Online crime continues to reach new heights, according to the latest edition of the FBI’s annual Internet Crime Report.
Last year the agency’s Internet Crime Complaints Center (IC3) received 467,361 complaints — about 1,300 a day — with reported losses exceeding US$3.5 billion, the highest number of complaints and the highest dollar losses reported since the centre was established in May 2000.
One bright spot: The IC3’s Recovery Asset Team (RAT), which assists in recovering funds for victims of business email compromise schemes, helped recover over US$300 million lost through on-line scams. That’s a 79 per cent return rate of reported losses.
One of the most recent cases involving a gang that specialized in thefts related to swapping SIM cards in smartphones. led to an arrest of the alleged leader and the seizures of over US$18 million, five vehicles, a $900,000 home, and hundreds of thousands of dollars in jewelry. Overall the scheme compromised hundreds of cryptocurrency accounts and caused approximately US$40 million in losses.
Last year the FBI noted an increase in the number of complaints related to the diversion of payroll funds with a criminal emailing a company’s human resources or payroll department to change an employee’s direct deposit information. Usually, the money goes to a pre-paid card account.
The FBI urges organizations to never make any payment changes without verifying with the intended recipient. Meanwhile, individuals should verify email addresses are accurate when checking mail on a cell phone or other mobile device.
Still, the amount of online crime grows. Report highlights include:
- In 2019, the IC3 received 23,775 complaints with adjusted losses of over US$1.7 billion related to business email compromise (BEC) and email account compromise, which involve the takeover of email accounts to get victims to transfer money to bank accounts controlled by scammers.
- Tech support fraud continues to be a growing problem, says the report. In 2019, the IC3 received 13,633 complaints related to Tech Support Fraud from victims in 48 countries. The losses amounted to over US$54 million, which represents a 40 per cent increase in losses from 2018. The majority of victims reported being over 60 years of age.

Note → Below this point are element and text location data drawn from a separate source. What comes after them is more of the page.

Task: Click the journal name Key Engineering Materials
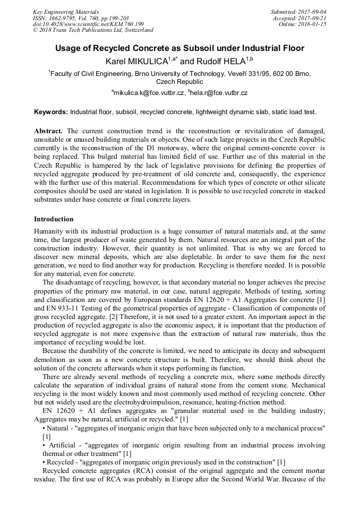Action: point(66,12)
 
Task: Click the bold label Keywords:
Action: point(51,113)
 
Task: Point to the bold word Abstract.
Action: point(48,131)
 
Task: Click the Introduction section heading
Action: point(54,219)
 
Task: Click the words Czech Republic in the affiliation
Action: point(179,82)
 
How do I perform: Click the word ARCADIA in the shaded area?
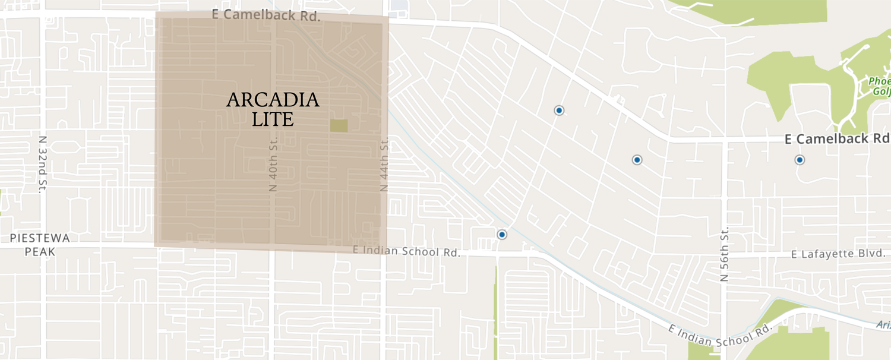click(273, 100)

- In 2019 the IC3 received 2,047 complaints identified as ransomware with adjusted losses of over US$8.9 million. The agency advises ransoms not be paid because that doesn’t guarantee an organization will regain access to its data. “Paying a ransom emboldens the adversary to target other organizations for profit, and provides a lucrative environment for other criminals,” the report says.
Still, the agency understands that if a business can’t function executives will evaluate all options to protect their shareholders, employees, and customers.
Excluding the United States, the largest number of complaints filed with the FBI came from the U.K. with over 93,000. Canada was second with over 3,700.
In terms of reported online crime, phishing/smishing/vishing/pharming related incidents accounted for the largest number, followed by non-payment/non-delivery of goods, extortion, personal data breach, spoofing, BEC, confidence/romance fraud and identity theft.
In terms of dollar losses, BEC led the list ($1.7 billion), followed by confidence/romance scams, spoofing, investment scams, and real estate/rental scams ($221 million).
Annual numbers like these in Canada will be hard to come by until the RCMP’s new National Cyber Crime Reporting Unit (NC3) is fully running in 2023.
In a statement, Donna Gregory, the chief of the FBI’s IC3, said that in 2019 the centre didn’t see an uptick in new types of fraud but rather saw criminals deploying new tactics and techniques to carry out existing scams.
“Criminals are getting so sophisticated,” Gregory said. “It is getting harder and harder for victims to spot the red flags and tell real from fake.”
While email is still a common entry point, frauds are also beginning on text messages—a crime called smishing — or even fake websites, a tactic called pharming.